_EXERCISE DESCRIPTION_: Locate every line in the listing below that contains the word "with", and reproduce each such line in full.

_RECORDS TO USE_:
★ ★ ★ ★ ★ ★ ★

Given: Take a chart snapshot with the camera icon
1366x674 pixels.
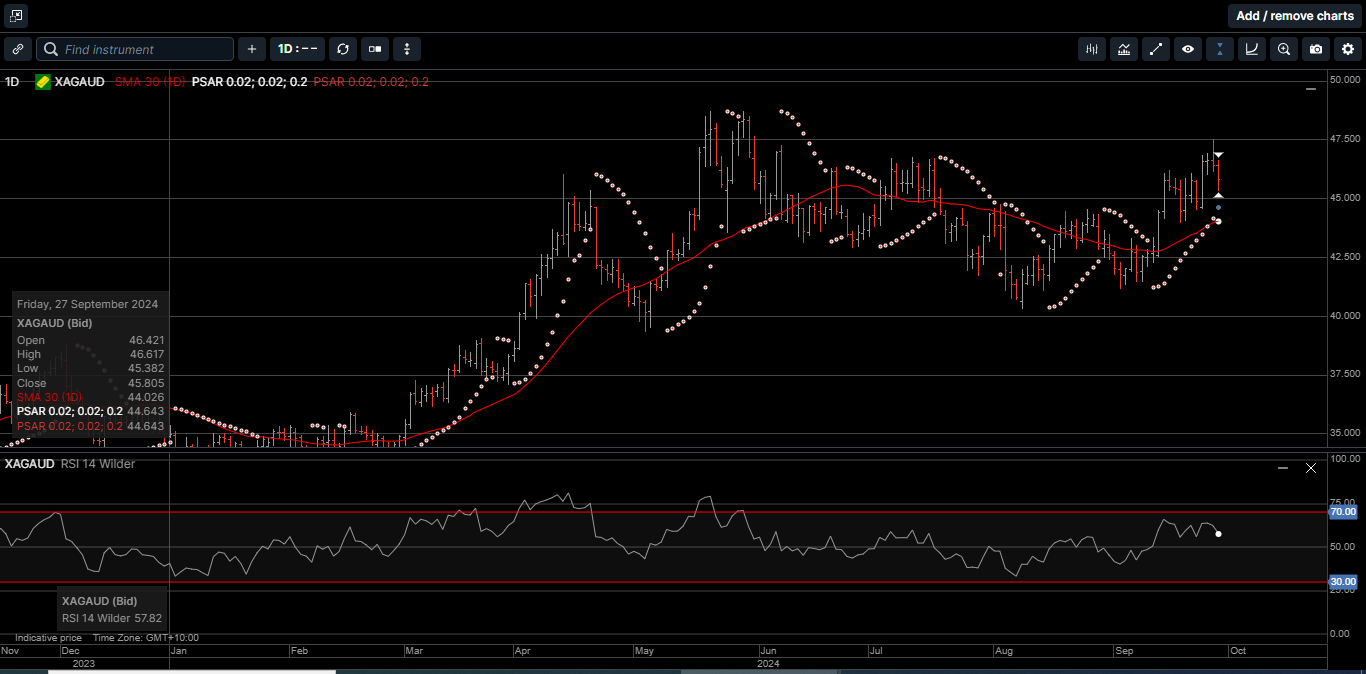Looking at the screenshot, I should [x=1316, y=49].
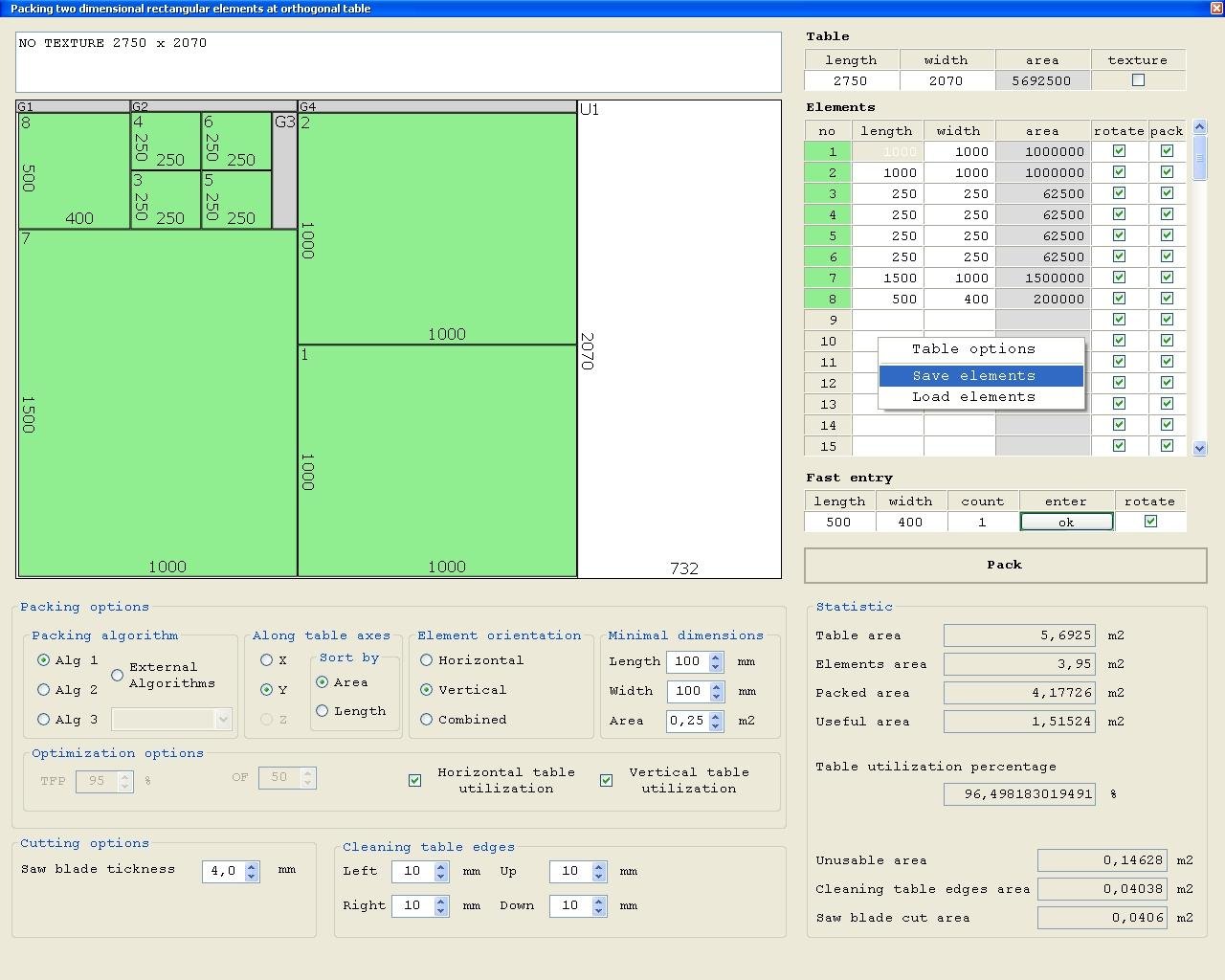Sort elements by Length

click(323, 711)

★ ★ ★ ★ ★ ★ ★

_RESULT_:
Given: Take a chart snapshot with the camera icon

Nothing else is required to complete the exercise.